Problem to solve =>
Give as a numbered list, skipping blank lines, everything in the rows from the line containing "Where should I" down to the line containing "coord(1202,19)".

+ + + + +

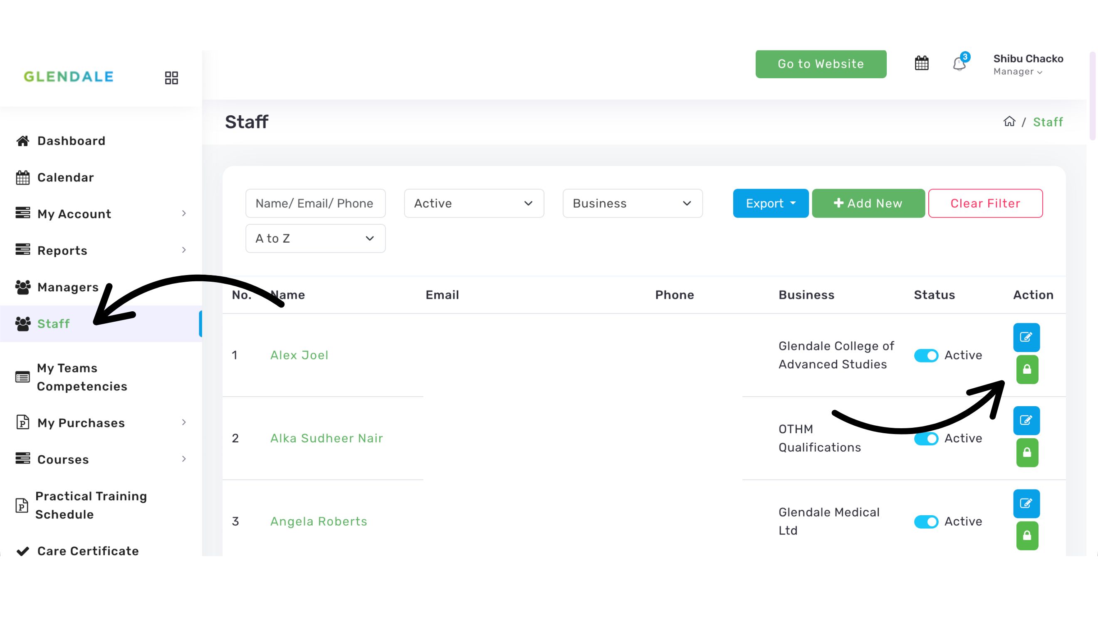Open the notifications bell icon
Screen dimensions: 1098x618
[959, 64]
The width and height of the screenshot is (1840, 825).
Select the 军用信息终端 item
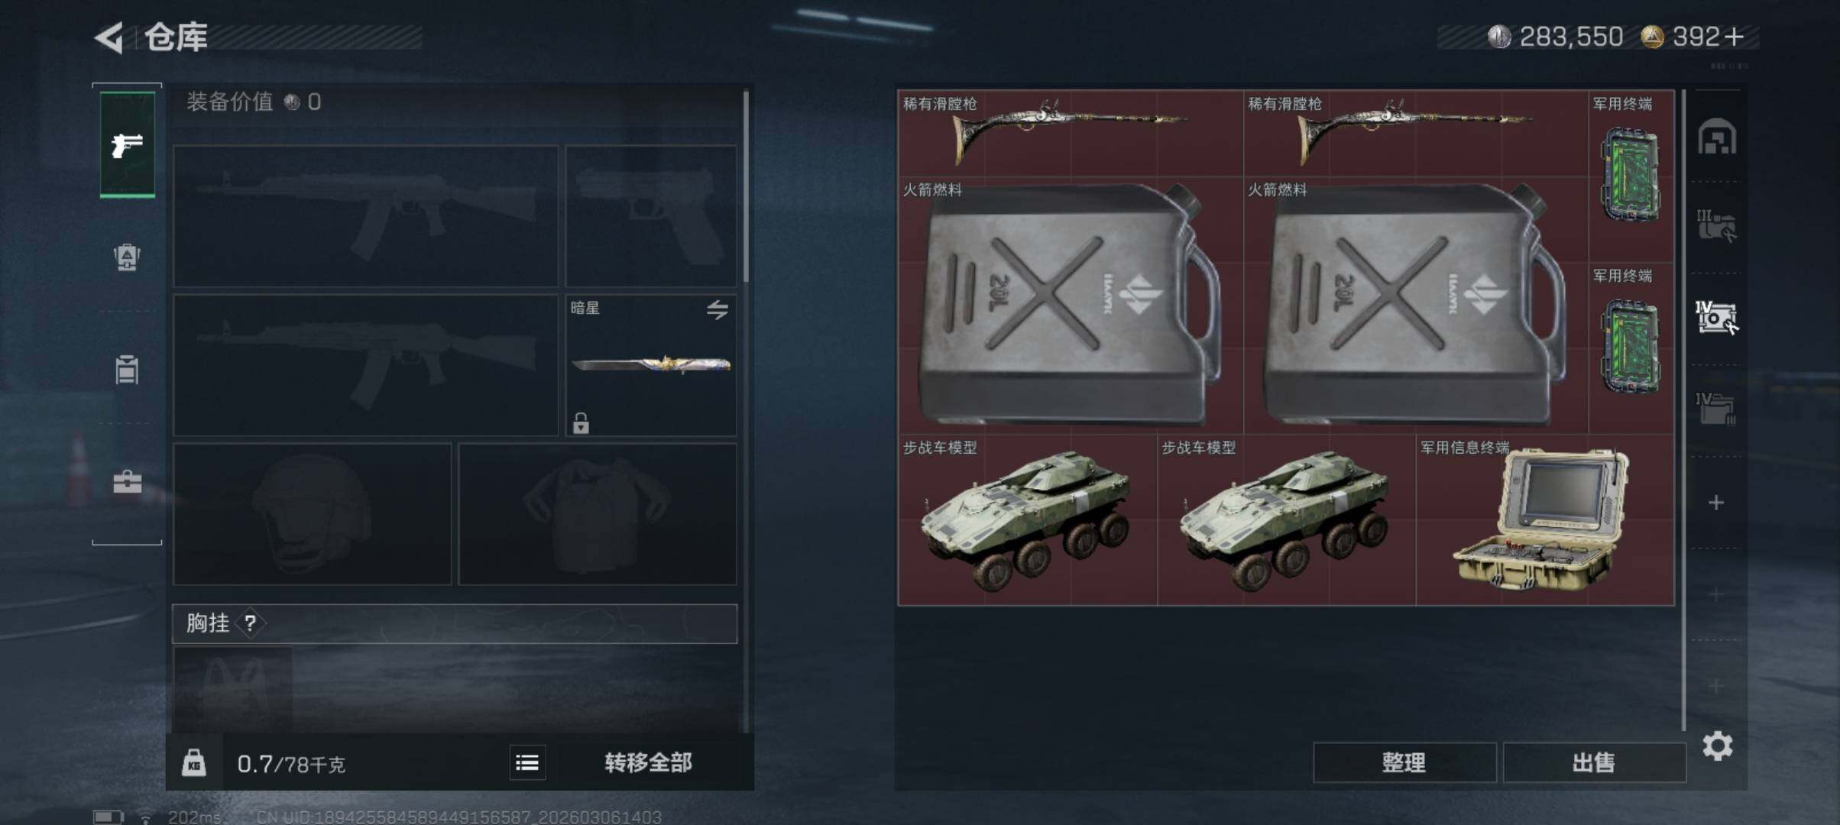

+ + + + +

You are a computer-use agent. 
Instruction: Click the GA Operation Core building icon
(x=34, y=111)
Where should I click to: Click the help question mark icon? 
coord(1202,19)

+ + + + +

Final answer =>
1. Where should I click to: Click the help question mark icon? 
2. coord(1202,19)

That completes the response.